Barry, Karofsky explained, simply needed “to vent” his frustration and would probably have worked things out on his own. That while he wanted his parents to be aware, Barry was not really looking to either for a solution. Their reaction, he said, diminished his authority, and may have further antagonized an already volatile situation.
CASE NO. 2:
This second case involved two brothers who had shared an equal partnership for 20 years marked by success, trust and open communication, and were now ready to pass ownership on to the next generation. One brother had two sons, both of whom were in the business; the other, only one son, who was also in the business. All three boys were described as capable, hard working and equally responsible and supportive of each other.
The big decision, Karofsky said, was whether each of the three should be given a third of the business, or if the two brothers should share their father’s 50 percent with the other 50 percent going to the other brother’s sole offspring.
Again, audience reaction was mixed with some questioning whether the father of the one son had the right to give away a portion of his son’s inheritance.
The two owners, Karofsky said, decided that the three boys should each get an equal share – a third of the company.

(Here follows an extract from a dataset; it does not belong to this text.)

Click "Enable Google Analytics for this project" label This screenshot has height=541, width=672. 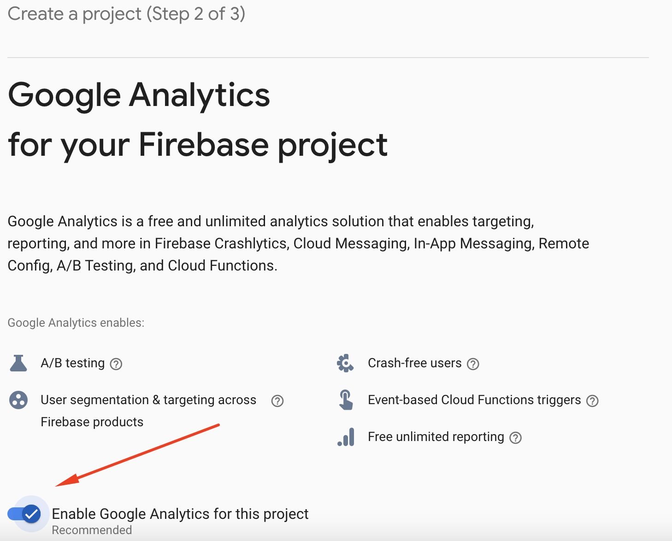click(x=181, y=514)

The father with the one son, Karofsky emphasized, did not take anything from his son, instead, he said, “he gave his son the best possible of gifts… two equal partners who would continue to work and support him.” Giving each an equal share eliminated any chance of resentment and/or friction that might have destroyed the relationship and ultimately the company, he said. There are ways, it was noted, including insurance or a partial buyout by the father with the two sons, that could be used to ensure equal ownership without jeopardizing the single son’s inheritance. But, the question, here, Karofsky pointed out, was not about funding but rather equal versus unequal ownership.
CASE NO. 3:
This case involved a small production company which the founding couple had hoped to pass on to their son and daughter. Both had pursued individual career paths outside before coming into the family business. Each had their own style and it soon became obvious that they would never be able to work together. The father and son were also like oil and water, unable to agree on anything.
The daughter, eager to follow her own original career path, eventually managed to work out an exit strategy with her parents and brother. Determined to keep the business in the family, the couple then decided to bring in an interim non-family executive who could help position them for the transition while serving as mentor in preparing their son. In this case, he noted, a competent outsider would provide the necessary buffer between father and son and aid the transition when the time came.
Active and Non-Active family members
Ownership of a company, Karofsky said, should be passed on to those who are active in the business. Other assets, he added, may be distributed to non-active family members. “It’s the only way to avoid conflict while ensuring continuity,” he said.
He advised the older generation to provide proper training and mentoring to empower the younger generation. As for the succeeding generation, he said, “you’ve also got to empower yourself, prove that you have the right stuff, that you are capable, given the authority and opportunity, to ultimately run the company.”